Robinson Fans has been serving industrial markets for over 125 years. The company began with strong ties to the coal mining industry, and expanded from coal-handling equipment, adding fans, boilers, hoists, crushers and haulers to its product line for coal mines and mills. Later, second-generation family member J.R. Robinson formed the Robinson Ventilating Company, specializing in mine ventilation equipment. Robinson Fans, Inc. was incorporated in 1974. Today, the company has expanded its reach into new industries including pollution control, food processing, pulp and paper, cement, chemical process, steel and power.
Recently, while driving through a Salt Lake City industrial area, I was surprised and curious as I passed by the unpretentious fabrication building and offices of Robinson Fans. Having been the economic development manager of the expansion project decades ago, I did a quick U-turn to get an update.
General Manager Myron Baker greeted me kindly. I explained my relationship, and recounted my work with Robinson’s then Vice-President Carl Staible (now company CEO), as he directed the site selection process. Baker was one of the first hires in Salt Lake City, working as a foreman, advancing through the ranks to his current position today.
Baker said the company has 27 employees, five in management and 22 in manufacturing, working as fabricators and welders. The Salt Lake City facility serves primarily western states markets.
The EDCUtah team is adept at presenting the “Why Utah” case to expanding or relocating companies. I asked Baker, “Why Utah?” He reflected on 25 years of doing business here, and confirmed that the decision to expand to Utah was to gain a strategic hold on the western United States. The Utah location also helped reduce shipping costs for extremely large and heavy industrial fans. Most of their competitors still operate with eastern U.S. facilities, so Robinson holds a western market competitive advantage.
The primary measure of success for the Salt Lake City facility? Baker said, “It’s the people. They have a good work ethic. It’s been a good experience for us. It still holds true today.”
I asked if there were any regrets. Baker answered, “No. We do have a tighter market to find welders because of the strong economy, but we have all the resources available for our success. Steel suppliers, machine shops, industrial maintenance groups. The resources are here. They make a difference. If we’re one bolt short on a project, we’re five to ten minutes away from our suppliers.”

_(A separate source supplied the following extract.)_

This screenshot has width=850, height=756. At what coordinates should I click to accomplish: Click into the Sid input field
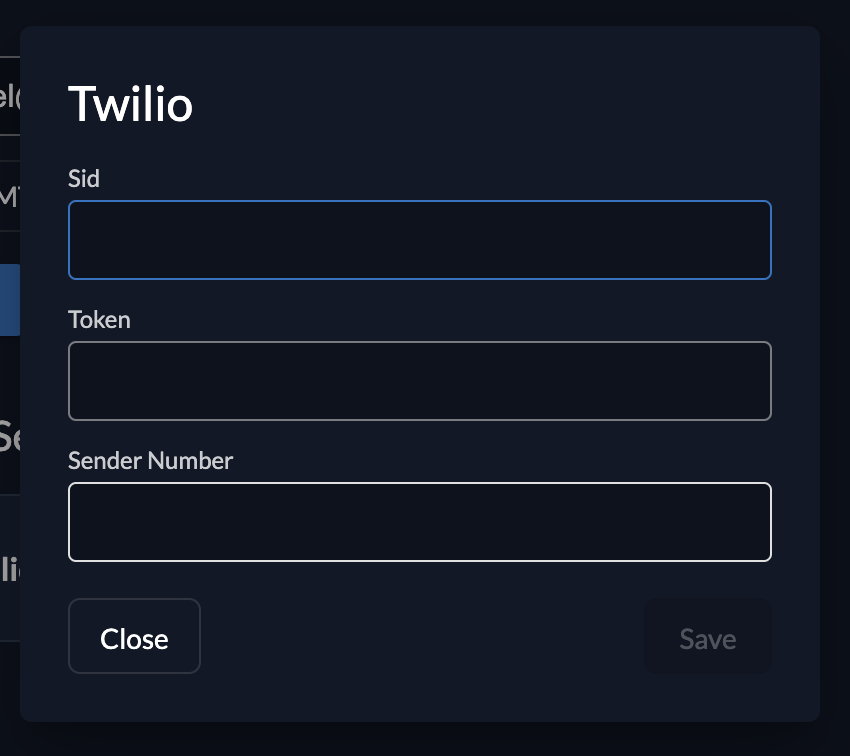419,240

Baker added that Robinson Fans fabricates and services industrial fans for wood product, cement, wire, and gypsum operations in the west, as well as serving mining facilities here in Utah and other western states. Since expanding to Utah, Robinson Fans has doubled the size of its manufacturing operations to 200,000 square feet.
EDCUtah has worked with hundreds of companies that have selected Utah as a place to do business, create jobs, make capital investments and contribute to the growth of Utah’s strong economy. A number of the more visible financial service, technology, defense and distribution companies get a bit more of the limelight. However, we also pay tribute to companies like Robinson Fans, which have quietly gone about doing business in Utah for decades, with little attention, yet most importantly, providing income, benefits and a quality of life for its Utah workers, further strengthening Utah’s dynamic and diverse economy.